We analyzed retrospectively the records of 810 patients who underwent pancreatectomy at our institution from January 2000 through April 2014, and 197 patients who underwent concurrent SMV/PV resection were selected. The venous anastomosis was assessed every 4 or 6 months postoperatively by the use of portography with computed tomography. Preoperative and intraoperative variables were evaluated for their possible association with the development of severe anastomotic stenosis (≥70% occlusion).
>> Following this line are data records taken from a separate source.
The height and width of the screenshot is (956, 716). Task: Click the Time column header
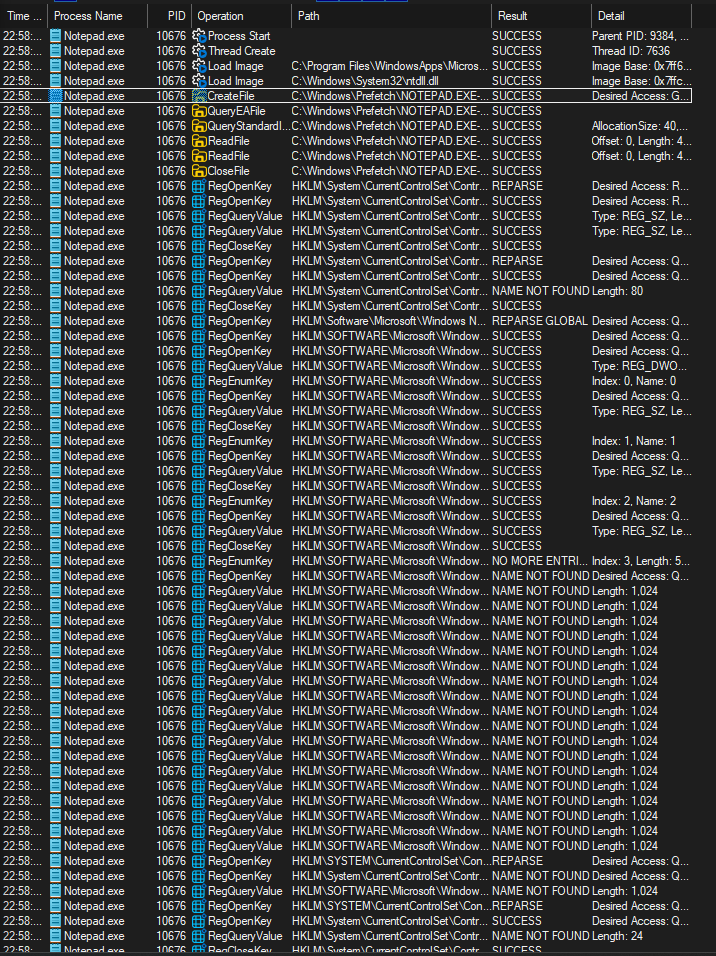point(24,16)
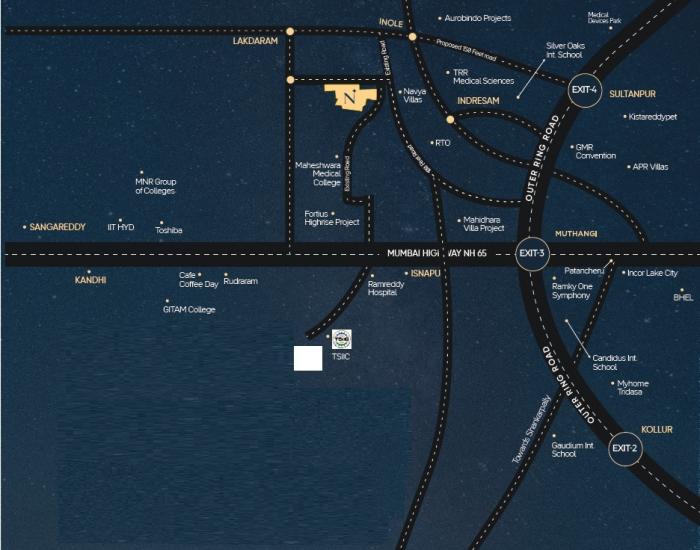Image resolution: width=700 pixels, height=550 pixels.
Task: Click the Sultanpur area label
Action: (632, 93)
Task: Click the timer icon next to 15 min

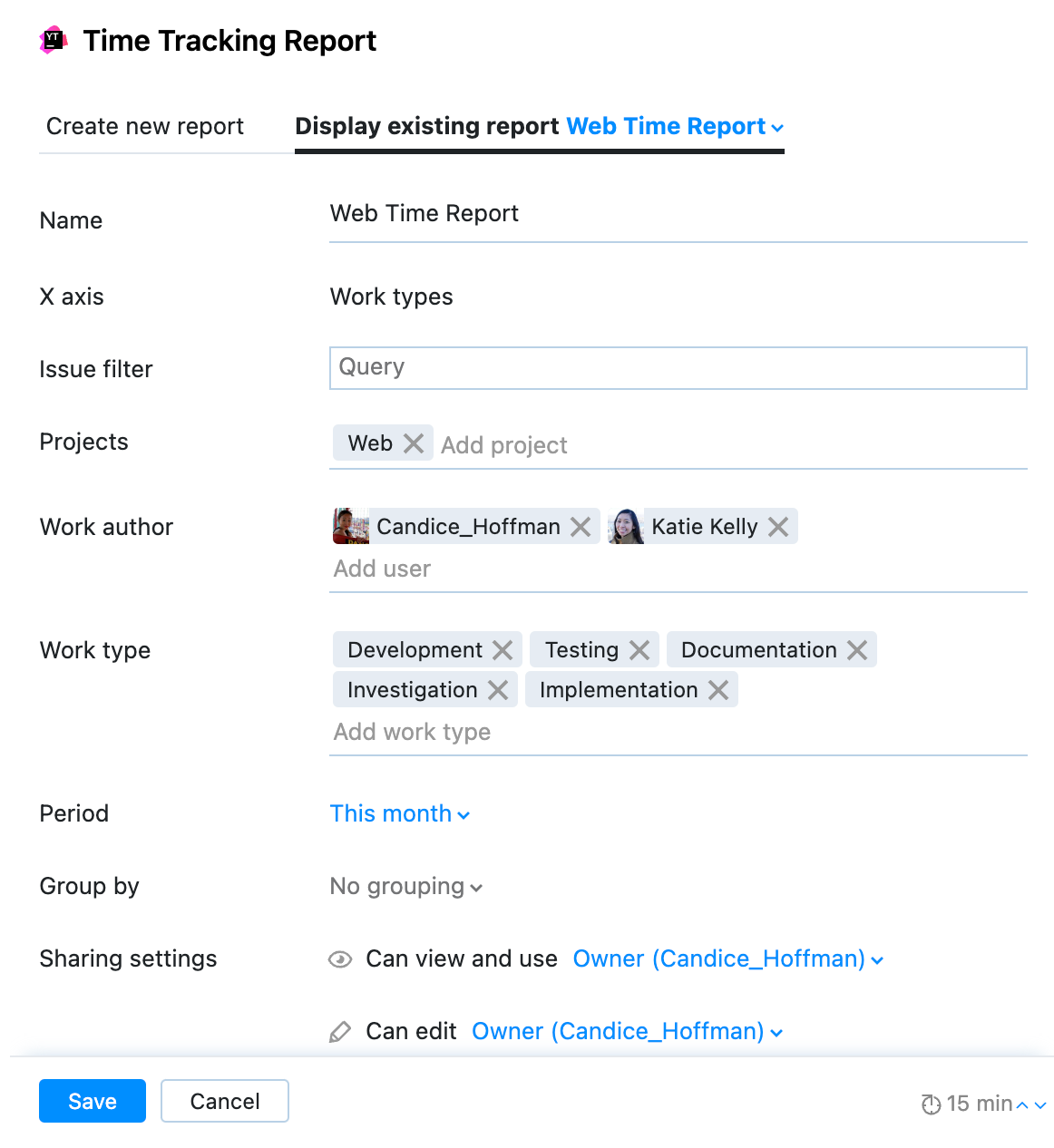Action: pyautogui.click(x=930, y=1104)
Among patients whose cancer did not recur during the 1-year follow-up period, 18 developed severe stenosis. Univariate analyses showed that operation time ≥520 minutes and length of SMV/PV resection ≥31 mm were associated with the development of severe anastomotic stenosis. Multivariate analysis showed that length of SMV/PV resection ≥31 mm was among independent predictors of medium-term, severe anastomotic stenosis (hazard ratio, 5.96; 95% confidence interval 1.79–22.69; P = .003).


Direct end-to-end anastomosis of the PV system is safe and offers patients with periampullary neoplasia improved chances of complete tumor excision. When tension-free anastomosis cannot be guaranteed, generally in cases requiring ≥31 mm of SMV/PV resection, venous autografting may decrease the likelihood of anastomotic stenosis.